▶ [ABOUT THIS TASK]:
Given the entries below, copy each of them out exactly.
**** DATA ****
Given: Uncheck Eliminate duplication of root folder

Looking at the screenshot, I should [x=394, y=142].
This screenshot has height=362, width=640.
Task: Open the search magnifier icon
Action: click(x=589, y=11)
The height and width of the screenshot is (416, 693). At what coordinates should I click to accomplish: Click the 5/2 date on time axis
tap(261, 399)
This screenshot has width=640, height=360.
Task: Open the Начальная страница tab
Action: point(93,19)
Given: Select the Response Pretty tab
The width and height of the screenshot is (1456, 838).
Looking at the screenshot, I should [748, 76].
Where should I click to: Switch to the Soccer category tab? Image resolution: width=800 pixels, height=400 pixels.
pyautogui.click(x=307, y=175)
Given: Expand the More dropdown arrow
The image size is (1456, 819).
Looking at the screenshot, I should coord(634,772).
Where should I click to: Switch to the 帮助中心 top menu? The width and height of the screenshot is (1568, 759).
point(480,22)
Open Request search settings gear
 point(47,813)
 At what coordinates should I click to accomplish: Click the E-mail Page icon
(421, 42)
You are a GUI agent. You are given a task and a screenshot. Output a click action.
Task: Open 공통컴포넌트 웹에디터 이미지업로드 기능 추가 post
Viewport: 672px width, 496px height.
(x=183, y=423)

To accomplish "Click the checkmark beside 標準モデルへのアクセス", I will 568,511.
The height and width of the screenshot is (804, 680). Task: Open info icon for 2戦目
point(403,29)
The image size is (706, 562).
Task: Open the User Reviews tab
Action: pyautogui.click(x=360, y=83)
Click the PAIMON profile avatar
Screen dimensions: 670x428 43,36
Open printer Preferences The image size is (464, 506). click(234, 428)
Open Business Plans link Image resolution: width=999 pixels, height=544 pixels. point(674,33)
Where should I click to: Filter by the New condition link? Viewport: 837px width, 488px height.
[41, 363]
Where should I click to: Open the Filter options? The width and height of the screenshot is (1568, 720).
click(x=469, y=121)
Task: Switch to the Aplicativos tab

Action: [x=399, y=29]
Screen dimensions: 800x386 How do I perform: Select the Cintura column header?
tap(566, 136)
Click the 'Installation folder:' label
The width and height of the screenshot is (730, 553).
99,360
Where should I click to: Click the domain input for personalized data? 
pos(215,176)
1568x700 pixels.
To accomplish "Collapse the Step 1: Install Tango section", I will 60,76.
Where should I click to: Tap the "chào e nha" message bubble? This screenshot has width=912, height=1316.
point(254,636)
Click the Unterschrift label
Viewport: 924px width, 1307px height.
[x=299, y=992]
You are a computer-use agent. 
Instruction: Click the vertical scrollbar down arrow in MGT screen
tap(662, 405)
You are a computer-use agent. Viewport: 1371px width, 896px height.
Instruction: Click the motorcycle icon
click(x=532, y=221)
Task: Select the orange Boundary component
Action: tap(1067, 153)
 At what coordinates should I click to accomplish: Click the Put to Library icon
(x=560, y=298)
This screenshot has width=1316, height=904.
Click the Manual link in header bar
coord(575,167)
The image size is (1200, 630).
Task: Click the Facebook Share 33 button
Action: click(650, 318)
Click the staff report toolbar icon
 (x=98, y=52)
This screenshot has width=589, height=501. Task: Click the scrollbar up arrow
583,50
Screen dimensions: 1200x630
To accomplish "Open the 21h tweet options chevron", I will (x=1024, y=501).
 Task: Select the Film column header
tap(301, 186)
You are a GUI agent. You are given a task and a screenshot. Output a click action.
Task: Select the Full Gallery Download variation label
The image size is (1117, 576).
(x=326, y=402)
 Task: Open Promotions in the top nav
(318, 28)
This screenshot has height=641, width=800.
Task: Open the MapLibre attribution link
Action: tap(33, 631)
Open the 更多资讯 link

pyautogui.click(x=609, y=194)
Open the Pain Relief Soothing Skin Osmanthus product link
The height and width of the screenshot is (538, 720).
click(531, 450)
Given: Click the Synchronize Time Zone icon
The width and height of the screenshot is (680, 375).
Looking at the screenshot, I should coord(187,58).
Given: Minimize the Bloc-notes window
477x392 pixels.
****
▶ [EXERCISE ANSWER]:
Given: Uncheck Eliminate duplication of root folder

Looking at the screenshot, I should [x=394, y=142].
This screenshot has height=362, width=640.
Task: Open the search magnifier icon
Action: click(x=589, y=11)
The height and width of the screenshot is (416, 693). At what coordinates should I click to accomplish: Click the 5/2 date on time axis
tap(261, 399)
This screenshot has width=640, height=360.
Task: Open the Начальная страница tab
Action: point(93,19)
Given: Select the Response Pretty tab
The width and height of the screenshot is (1456, 838).
Looking at the screenshot, I should [748, 76].
Where should I click to: Switch to the Soccer category tab? Image resolution: width=800 pixels, height=400 pixels.
pyautogui.click(x=307, y=175)
Given: Expand the More dropdown arrow
The image size is (1456, 819).
Looking at the screenshot, I should coord(634,772).
Where should I click to: Switch to the 帮助中心 top menu? The width and height of the screenshot is (1568, 759).
point(480,22)
Open Request search settings gear
 point(47,813)
 At what coordinates should I click to accomplish: Click the E-mail Page icon
(421, 42)
You are a GUI agent. You are given a task and a screenshot. Output a click action.
Task: Open 공통컴포넌트 웹에디터 이미지업로드 기능 추가 post
Viewport: 672px width, 496px height.
(x=183, y=423)

To accomplish "Click the checkmark beside 標準モデルへのアクセス", I will 568,511.
The height and width of the screenshot is (804, 680). Task: Open info icon for 2戦目
point(403,29)
The image size is (706, 562).
Task: Open the User Reviews tab
Action: pyautogui.click(x=360, y=83)
Click the PAIMON profile avatar
Screen dimensions: 670x428 43,36
Open printer Preferences The image size is (464, 506). click(234, 428)
Open Business Plans link Image resolution: width=999 pixels, height=544 pixels. point(674,33)
Where should I click to: Filter by the New condition link? Viewport: 837px width, 488px height.
[41, 363]
Where should I click to: Open the Filter options? The width and height of the screenshot is (1568, 720).
click(x=469, y=121)
Task: Switch to the Aplicativos tab

Action: [x=399, y=29]
Screen dimensions: 800x386 How do I perform: Select the Cintura column header?
tap(566, 136)
Click the 'Installation folder:' label
The width and height of the screenshot is (730, 553).
99,360
Where should I click to: Click the domain input for personalized data? 
pos(215,176)
1568x700 pixels.
To accomplish "Collapse the Step 1: Install Tango section", I will 60,76.
Where should I click to: Tap the "chào e nha" message bubble? This screenshot has width=912, height=1316.
point(254,636)
Click the Unterschrift label
Viewport: 924px width, 1307px height.
[x=299, y=992]
You are a computer-use agent. 
Instruction: Click the vertical scrollbar down arrow in MGT screen
tap(662, 405)
You are a computer-use agent. Viewport: 1371px width, 896px height.
Instruction: Click the motorcycle icon
click(x=532, y=221)
Task: Select the orange Boundary component
Action: tap(1067, 153)
 At what coordinates should I click to accomplish: Click the Put to Library icon
(x=560, y=298)
This screenshot has width=1316, height=904.
Click the Manual link in header bar
coord(575,167)
The image size is (1200, 630).
Task: Click the Facebook Share 33 button
Action: click(650, 318)
Click the staff report toolbar icon
 (x=98, y=52)
This screenshot has width=589, height=501. Task: Click the scrollbar up arrow
583,50
Screen dimensions: 1200x630
To accomplish "Open the 21h tweet options chevron", I will (x=1024, y=501).
 Task: Select the Film column header
tap(301, 186)
You are a GUI agent. You are given a task and a screenshot. Output a click action.
Task: Select the Full Gallery Download variation label
The image size is (1117, 576).
(x=326, y=402)
 Task: Open Promotions in the top nav
(318, 28)
This screenshot has height=641, width=800.
Task: Open the MapLibre attribution link
Action: tap(33, 631)
Open the 更多资讯 link

pyautogui.click(x=609, y=194)
Open the Pain Relief Soothing Skin Osmanthus product link
The height and width of the screenshot is (538, 720).
click(531, 450)
Given: Click the Synchronize Time Zone icon
The width and height of the screenshot is (680, 375).
Looking at the screenshot, I should coord(187,58).
Given: Minimize the Bloc-notes window
477x392 pixels.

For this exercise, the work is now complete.